**What to work on**
Could you filter the data below down to the lines that hold the word "computer"?

**Records**
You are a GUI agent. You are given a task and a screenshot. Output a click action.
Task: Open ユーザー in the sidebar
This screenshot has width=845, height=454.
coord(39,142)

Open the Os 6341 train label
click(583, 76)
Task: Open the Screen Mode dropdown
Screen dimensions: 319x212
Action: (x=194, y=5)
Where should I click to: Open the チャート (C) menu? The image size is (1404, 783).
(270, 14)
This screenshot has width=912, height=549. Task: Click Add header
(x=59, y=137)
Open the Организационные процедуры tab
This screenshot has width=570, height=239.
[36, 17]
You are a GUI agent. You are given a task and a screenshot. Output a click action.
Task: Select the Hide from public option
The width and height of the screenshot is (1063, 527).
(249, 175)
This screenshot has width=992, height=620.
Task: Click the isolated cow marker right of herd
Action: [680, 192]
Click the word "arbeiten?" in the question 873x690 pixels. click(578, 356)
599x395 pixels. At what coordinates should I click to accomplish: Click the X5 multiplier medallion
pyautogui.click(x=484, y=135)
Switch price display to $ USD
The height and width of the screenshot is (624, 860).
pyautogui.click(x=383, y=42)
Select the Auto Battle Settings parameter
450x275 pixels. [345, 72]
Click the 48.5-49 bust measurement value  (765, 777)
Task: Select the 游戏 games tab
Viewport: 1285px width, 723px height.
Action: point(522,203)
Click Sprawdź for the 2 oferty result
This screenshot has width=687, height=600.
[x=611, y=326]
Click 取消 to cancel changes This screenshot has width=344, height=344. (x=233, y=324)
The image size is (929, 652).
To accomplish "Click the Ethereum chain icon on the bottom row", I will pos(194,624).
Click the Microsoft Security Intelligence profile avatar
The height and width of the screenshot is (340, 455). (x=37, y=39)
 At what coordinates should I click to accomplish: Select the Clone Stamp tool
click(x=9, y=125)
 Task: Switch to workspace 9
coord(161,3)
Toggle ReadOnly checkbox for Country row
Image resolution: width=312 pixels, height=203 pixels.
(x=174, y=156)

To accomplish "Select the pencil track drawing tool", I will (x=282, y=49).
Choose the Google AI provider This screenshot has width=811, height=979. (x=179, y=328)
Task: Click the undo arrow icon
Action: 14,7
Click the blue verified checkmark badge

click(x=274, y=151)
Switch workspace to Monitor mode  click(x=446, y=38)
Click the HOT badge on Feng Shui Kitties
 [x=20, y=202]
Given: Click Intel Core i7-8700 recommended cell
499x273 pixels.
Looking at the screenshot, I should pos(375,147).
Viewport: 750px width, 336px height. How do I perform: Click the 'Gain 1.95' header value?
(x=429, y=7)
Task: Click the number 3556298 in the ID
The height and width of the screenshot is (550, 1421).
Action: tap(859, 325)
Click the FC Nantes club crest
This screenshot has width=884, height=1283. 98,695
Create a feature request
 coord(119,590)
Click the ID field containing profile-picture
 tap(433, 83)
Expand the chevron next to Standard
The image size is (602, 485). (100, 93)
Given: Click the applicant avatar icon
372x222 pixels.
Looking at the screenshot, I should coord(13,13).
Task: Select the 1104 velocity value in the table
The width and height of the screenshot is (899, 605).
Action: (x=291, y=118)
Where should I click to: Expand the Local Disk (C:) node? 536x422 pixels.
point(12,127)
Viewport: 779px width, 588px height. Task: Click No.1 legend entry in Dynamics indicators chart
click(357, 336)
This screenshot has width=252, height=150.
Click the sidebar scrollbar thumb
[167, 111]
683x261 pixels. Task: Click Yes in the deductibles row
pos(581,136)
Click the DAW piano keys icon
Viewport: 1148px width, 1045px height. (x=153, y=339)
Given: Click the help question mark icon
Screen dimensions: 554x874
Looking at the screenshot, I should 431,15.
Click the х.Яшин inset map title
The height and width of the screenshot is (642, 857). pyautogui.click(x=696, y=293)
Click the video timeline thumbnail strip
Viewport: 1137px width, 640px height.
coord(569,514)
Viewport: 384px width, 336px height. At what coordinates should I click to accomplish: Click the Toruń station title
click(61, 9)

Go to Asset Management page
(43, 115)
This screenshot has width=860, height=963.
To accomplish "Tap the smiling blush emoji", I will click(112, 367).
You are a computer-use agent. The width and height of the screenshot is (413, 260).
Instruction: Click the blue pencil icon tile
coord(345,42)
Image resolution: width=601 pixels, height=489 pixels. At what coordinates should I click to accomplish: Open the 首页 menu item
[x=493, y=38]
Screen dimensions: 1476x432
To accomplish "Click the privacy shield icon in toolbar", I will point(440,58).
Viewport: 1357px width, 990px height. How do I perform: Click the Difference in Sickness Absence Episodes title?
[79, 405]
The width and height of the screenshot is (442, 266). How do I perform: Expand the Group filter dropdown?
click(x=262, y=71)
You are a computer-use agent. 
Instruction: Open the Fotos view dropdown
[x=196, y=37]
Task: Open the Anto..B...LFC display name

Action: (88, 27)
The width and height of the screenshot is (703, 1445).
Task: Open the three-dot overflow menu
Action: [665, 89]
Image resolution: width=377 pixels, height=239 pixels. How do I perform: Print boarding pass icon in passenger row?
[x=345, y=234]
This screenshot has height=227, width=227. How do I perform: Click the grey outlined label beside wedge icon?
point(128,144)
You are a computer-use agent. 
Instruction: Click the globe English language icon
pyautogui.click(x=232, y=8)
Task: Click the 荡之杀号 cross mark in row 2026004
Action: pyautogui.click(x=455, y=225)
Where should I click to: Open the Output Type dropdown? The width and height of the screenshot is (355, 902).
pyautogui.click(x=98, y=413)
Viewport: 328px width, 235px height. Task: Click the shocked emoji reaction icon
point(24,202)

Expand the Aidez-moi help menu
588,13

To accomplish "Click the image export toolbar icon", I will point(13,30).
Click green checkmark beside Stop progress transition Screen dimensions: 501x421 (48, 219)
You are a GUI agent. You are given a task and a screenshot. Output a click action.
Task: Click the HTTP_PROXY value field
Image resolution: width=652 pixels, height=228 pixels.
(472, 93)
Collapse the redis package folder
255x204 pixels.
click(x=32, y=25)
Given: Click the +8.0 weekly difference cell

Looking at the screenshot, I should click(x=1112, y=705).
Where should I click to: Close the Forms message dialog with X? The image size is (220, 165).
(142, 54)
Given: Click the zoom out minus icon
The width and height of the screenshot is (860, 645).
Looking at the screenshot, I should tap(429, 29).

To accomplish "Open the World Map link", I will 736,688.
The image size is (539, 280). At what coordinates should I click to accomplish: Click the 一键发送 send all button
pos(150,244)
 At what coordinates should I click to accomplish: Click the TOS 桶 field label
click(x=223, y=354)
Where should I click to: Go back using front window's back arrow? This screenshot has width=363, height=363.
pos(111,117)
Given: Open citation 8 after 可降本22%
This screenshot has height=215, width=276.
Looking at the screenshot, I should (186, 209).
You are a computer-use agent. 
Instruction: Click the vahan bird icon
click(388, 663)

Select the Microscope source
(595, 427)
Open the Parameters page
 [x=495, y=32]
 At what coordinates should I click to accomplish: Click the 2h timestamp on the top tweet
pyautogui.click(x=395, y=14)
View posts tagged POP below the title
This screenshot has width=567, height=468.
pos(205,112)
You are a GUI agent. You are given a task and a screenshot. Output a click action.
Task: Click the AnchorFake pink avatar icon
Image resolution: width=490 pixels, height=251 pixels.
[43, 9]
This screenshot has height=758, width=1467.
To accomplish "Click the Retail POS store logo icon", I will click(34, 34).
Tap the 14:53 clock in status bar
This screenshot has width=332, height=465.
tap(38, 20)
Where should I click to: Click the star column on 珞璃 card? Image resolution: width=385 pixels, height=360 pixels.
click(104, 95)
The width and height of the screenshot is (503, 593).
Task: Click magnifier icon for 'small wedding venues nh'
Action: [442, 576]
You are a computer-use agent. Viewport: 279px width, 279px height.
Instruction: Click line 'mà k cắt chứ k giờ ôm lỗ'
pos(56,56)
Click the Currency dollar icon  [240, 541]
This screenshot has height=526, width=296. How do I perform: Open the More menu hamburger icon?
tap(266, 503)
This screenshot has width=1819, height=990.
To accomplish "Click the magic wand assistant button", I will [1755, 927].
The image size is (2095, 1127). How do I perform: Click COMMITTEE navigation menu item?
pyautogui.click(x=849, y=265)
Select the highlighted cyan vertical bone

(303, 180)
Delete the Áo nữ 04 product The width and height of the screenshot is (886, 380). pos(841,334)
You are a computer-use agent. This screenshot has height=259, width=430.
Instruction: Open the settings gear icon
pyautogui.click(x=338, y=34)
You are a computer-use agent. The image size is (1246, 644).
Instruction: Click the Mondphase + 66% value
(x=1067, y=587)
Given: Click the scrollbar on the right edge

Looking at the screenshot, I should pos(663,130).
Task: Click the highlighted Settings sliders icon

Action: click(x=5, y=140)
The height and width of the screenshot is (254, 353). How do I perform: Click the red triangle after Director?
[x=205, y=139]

**Solution to the problem**
You are a computer-use agent. The width and height of the screenshot is (413, 260).
You are a computer-use agent. 
You are a computer-use agent. 
You are a computer-use agent. 
You are a computer-use agent. Viewport: 279px width, 279px height.
You are a computer-use agent. This screenshot has height=259, width=430.
You are a computer-use agent. The image size is (1246, 644).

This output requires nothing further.